═════ EXERCISE INPUTS ═════

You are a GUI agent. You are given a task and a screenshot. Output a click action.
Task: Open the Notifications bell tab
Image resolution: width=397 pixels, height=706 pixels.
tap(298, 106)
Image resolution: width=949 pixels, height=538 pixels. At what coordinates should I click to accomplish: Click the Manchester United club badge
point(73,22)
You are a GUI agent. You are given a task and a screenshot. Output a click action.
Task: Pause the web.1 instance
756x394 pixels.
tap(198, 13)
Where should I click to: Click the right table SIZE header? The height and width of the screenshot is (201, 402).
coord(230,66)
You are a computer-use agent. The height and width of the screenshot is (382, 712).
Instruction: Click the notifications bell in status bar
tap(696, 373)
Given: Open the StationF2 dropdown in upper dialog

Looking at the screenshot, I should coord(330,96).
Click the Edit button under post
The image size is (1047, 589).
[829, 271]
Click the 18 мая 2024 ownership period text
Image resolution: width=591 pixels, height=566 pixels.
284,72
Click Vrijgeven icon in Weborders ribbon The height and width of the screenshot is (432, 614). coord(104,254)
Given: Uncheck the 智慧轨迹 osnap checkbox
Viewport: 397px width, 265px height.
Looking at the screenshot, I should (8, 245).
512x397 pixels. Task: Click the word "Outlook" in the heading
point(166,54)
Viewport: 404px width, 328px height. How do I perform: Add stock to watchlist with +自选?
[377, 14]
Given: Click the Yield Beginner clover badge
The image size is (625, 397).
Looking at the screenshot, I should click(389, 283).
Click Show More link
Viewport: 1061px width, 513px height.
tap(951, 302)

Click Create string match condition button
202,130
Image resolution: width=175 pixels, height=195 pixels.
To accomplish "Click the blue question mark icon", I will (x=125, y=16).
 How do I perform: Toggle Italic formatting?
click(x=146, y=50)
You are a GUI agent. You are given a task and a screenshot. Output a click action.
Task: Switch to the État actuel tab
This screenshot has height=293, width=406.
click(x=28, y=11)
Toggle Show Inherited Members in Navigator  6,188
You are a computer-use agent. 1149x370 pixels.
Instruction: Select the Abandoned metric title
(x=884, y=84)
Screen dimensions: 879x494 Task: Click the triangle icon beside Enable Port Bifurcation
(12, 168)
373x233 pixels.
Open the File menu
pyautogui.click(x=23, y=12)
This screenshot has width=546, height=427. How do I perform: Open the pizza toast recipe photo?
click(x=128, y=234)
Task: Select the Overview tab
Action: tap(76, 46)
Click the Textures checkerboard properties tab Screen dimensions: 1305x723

═════

• REQUIRED ACTION: Give back exactly the lines running from the line containing "This screenshot has height=293, width=406." through the end of the material above, both included, and nothing beyond them.

• ANSWER TO THIS PROBLEM:
This screenshot has height=293, width=406.
click(x=28, y=11)
Toggle Show Inherited Members in Navigator  6,188
You are a computer-use agent. 1149x370 pixels.
Instruction: Select the Abandoned metric title
(x=884, y=84)
Screen dimensions: 879x494 Task: Click the triangle icon beside Enable Port Bifurcation
(12, 168)
373x233 pixels.
Open the File menu
pyautogui.click(x=23, y=12)
This screenshot has width=546, height=427. How do I perform: Open the pizza toast recipe photo?
click(x=128, y=234)
Task: Select the Overview tab
Action: tap(76, 46)
Click the Textures checkerboard properties tab Screen dimensions: 1305x723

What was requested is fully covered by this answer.